%%
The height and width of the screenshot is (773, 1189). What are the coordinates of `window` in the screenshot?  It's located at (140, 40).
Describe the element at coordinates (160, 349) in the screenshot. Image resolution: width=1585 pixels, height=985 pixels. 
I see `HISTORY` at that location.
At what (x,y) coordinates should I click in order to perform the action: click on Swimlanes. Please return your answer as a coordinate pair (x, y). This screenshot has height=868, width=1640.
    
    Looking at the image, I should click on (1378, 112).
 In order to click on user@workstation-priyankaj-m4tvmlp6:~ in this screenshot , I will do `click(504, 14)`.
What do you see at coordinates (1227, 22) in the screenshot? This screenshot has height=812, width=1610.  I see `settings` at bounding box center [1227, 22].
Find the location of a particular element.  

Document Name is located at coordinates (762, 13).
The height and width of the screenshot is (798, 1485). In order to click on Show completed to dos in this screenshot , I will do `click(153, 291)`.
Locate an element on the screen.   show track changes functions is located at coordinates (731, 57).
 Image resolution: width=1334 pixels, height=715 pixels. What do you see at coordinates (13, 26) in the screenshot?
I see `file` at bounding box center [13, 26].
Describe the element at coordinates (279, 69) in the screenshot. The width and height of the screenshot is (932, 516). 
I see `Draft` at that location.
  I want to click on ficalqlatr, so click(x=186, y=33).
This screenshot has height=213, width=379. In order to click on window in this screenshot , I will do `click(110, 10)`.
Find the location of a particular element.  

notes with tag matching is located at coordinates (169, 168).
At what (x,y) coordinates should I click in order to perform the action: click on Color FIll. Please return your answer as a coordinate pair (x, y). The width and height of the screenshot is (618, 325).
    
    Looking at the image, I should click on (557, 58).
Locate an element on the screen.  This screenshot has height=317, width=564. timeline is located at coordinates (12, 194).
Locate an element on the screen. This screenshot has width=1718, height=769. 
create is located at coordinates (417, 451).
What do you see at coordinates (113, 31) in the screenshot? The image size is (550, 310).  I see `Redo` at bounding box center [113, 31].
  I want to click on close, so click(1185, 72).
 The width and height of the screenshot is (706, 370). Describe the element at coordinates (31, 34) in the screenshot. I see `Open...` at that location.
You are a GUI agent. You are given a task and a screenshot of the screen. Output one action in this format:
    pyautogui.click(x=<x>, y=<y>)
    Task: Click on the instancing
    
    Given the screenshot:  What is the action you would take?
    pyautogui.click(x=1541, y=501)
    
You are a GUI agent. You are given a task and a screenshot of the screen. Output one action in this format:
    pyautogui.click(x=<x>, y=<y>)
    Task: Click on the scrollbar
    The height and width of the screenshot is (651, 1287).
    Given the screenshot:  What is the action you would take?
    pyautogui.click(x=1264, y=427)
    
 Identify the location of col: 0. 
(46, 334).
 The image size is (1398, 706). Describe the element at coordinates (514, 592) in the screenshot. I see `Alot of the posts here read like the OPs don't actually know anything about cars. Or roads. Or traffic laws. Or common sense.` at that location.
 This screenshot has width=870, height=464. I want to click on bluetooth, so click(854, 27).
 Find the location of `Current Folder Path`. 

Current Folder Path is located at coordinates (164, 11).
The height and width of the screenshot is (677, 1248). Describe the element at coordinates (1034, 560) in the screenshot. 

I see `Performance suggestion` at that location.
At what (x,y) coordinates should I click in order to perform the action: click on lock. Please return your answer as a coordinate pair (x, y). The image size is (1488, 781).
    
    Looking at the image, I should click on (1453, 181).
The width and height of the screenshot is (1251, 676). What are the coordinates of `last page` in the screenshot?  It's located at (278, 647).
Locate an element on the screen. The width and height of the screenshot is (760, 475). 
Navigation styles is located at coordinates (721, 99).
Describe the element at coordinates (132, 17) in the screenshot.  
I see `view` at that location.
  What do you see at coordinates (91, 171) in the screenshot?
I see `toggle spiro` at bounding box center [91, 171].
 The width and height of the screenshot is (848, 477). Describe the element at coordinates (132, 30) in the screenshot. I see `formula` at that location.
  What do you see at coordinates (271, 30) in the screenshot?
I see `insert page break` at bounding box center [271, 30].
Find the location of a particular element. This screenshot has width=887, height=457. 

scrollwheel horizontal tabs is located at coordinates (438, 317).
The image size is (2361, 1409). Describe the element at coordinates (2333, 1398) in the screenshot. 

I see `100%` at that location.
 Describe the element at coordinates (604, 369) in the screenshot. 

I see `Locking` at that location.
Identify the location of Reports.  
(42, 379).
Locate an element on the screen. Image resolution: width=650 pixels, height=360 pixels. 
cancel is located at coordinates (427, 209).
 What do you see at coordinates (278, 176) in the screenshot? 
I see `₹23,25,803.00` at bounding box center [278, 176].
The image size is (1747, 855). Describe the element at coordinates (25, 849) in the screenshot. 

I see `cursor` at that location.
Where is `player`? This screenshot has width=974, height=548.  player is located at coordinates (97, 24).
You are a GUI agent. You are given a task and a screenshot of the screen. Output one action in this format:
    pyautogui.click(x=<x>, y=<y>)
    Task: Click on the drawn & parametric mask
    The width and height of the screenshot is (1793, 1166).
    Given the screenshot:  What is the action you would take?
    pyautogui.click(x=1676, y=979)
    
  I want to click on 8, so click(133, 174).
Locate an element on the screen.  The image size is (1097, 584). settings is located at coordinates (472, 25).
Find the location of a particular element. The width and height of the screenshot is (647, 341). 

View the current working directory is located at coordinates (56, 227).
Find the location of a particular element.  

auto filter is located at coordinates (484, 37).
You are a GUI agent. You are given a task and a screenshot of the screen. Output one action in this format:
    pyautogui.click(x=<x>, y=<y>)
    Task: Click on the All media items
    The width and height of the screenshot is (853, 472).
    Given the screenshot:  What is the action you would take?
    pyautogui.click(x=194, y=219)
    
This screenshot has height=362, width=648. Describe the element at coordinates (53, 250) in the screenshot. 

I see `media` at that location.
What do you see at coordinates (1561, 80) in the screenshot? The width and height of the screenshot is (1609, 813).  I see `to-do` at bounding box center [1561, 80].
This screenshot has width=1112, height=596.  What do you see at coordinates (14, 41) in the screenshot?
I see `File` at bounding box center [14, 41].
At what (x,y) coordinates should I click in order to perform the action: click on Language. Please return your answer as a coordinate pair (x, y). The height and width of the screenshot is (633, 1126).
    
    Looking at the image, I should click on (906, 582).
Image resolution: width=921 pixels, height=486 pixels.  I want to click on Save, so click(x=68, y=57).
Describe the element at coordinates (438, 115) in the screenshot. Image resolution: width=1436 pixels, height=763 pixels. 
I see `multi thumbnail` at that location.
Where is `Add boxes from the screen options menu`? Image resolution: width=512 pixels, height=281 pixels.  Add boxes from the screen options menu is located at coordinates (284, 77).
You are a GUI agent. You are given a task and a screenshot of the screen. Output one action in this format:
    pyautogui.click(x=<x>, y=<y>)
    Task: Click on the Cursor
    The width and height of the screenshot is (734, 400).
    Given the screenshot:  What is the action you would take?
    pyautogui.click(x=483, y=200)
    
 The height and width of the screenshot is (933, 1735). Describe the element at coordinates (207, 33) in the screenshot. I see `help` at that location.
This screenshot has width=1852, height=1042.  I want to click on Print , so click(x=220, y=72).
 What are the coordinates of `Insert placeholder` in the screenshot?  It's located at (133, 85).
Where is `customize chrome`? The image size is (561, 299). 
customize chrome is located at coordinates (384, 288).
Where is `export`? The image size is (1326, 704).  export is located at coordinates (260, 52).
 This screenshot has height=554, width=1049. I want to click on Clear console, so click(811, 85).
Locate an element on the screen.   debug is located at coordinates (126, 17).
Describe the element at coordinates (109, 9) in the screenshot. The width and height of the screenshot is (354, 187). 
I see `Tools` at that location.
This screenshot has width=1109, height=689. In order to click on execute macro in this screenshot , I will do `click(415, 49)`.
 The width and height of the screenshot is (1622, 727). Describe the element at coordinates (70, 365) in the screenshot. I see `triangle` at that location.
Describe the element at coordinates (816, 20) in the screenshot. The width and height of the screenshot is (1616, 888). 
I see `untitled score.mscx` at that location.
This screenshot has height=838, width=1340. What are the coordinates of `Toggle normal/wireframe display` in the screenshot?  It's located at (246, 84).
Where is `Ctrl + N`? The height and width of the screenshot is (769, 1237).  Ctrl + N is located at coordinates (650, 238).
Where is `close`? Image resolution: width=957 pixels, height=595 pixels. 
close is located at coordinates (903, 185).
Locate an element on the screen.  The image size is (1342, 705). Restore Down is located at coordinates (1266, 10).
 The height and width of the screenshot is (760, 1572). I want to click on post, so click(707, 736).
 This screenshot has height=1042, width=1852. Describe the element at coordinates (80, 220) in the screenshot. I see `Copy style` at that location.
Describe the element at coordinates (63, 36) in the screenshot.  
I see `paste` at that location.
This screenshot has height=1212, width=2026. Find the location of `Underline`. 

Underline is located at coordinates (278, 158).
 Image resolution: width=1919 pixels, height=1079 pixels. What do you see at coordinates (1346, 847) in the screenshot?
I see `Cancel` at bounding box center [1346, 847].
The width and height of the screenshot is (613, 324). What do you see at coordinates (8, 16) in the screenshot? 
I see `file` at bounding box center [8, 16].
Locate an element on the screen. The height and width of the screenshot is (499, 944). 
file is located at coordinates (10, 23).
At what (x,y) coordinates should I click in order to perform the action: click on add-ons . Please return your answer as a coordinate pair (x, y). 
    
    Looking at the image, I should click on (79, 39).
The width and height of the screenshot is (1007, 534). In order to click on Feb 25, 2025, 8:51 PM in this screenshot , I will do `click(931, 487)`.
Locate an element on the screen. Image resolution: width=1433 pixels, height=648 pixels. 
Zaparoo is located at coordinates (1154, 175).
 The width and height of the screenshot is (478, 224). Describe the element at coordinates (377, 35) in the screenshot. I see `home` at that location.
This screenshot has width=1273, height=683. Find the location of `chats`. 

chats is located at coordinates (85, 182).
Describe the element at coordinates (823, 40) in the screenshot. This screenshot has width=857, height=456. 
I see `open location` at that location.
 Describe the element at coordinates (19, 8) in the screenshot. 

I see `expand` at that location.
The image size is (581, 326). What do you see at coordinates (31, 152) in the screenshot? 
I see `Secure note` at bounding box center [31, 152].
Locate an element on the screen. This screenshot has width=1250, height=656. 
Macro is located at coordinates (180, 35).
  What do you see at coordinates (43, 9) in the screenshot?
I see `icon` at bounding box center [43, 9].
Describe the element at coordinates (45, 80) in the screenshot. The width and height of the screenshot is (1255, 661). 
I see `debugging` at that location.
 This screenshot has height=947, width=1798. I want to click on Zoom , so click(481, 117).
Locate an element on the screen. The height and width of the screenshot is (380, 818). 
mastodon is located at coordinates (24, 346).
%%
### Work instructions
Please count the lines in the data above that contain the word "resolution", and give only the number.

### Task output
9